begin SOURCE

When we came to part with promises of seeing each other soon and months named she refused to let me take her photo with the girls as she was a little emotional. I still felt like I was going on holiday.

We drove home and Le Marie was once again on his own. Tired with a sore back. La Belle Fille started to cry – where was everything? What was she going to sit on? Where was the TV??!

She calmed down again and then tears turned into elation as she realised an empty house meant an echo (cue lots of shouting) and a big place to run around it (yes, you guessed it, like a mad thing).

Le Marie tried to back the van into our drive. First a metal bracket for a none-existent imageflower basket scratched all the side. Then he backed it into the neighbours wall. When we finally decided that it wasn’t going to make it and tried to drive it out he took a great big chunk of the first floor roof with him! Tiles shattered on the floor with pieces of drain pipe. Squeals and tears from La Belle Fille – calmness from me and Le Marie.

end SOURCE

WRITTEN TASKS |
A – Answer these questions from the moving-day account above:
(i) Why did she refuse to let the narrator take her photo with the girls?
(ii) What did La Belle Fille realize an empty house meant?
(iii) What did Le Marie back the van into?
B – Can you continue the moving-day account above, picking up right after its last sentence?

begin DATASET EXCERPT

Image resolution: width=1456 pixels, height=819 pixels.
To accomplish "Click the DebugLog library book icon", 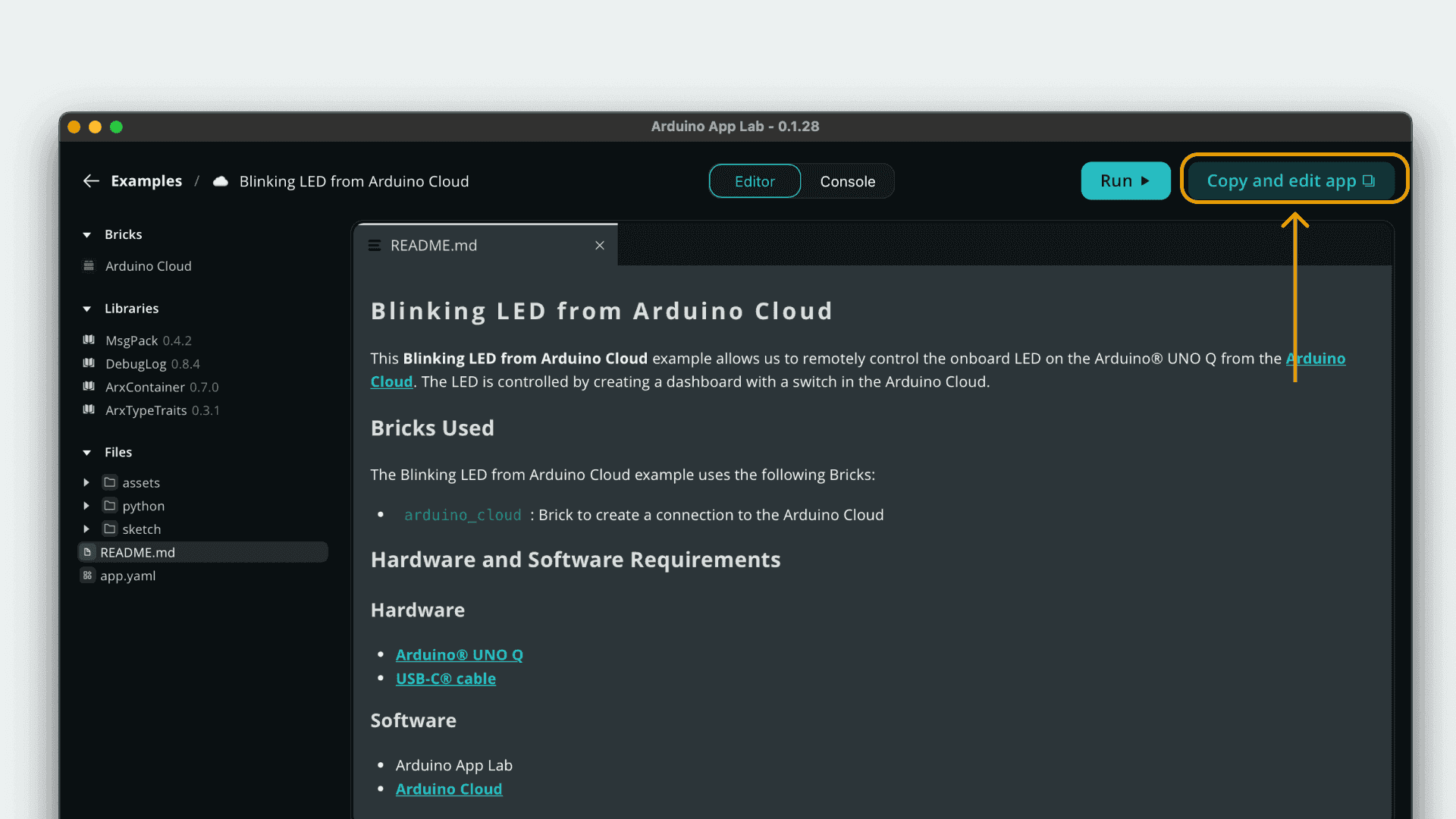I will click(89, 363).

end DATASET EXCERPT

ANSWERS FOR THIS EXERCISE |
A –
(i) She was a little emotional.
(ii) It meant an echo and a big place to run around in.
(iii) He backed it into the neighbors' wall.

B –
Dinner eaten, car packed – now we’re lying on a matress on the floor. I said to Le Marie; ” Are you excited?” ” No, just tired.”

Maybe that’s it. We’re just tired.

We’ve wanted this for over ten years. Infertility and its path to adoption has meant there were times we thought we’d never be able to do it. Now, in the room next door to mine, a little girl sings ‘twinkle twinkle’. Another, smaller one sleeps soundly. I’m aware that when we moved to this house we wanted children so desperately and this place was a place we hoped to build a family. Now we are one, and we’re about to go on an adventure together.

Maybe that’s why I’m not reacting to the way I thought I would about this. Our real adventure started the day we stood on the bottom of some stairs looking up at a little girl who was about to become our daughter. It continued the day we sat one a couch and a tiny little girl was brought in for us to hold.

Maybe after that everything’s an anti-climax. I know one thing though; even if the road ahead gets tough, and it takes us places we didn’t think we wanted to go, that’s ok. It’s happened to us before. The change of direction brought us a love we never predicted and that I’m so grateful for.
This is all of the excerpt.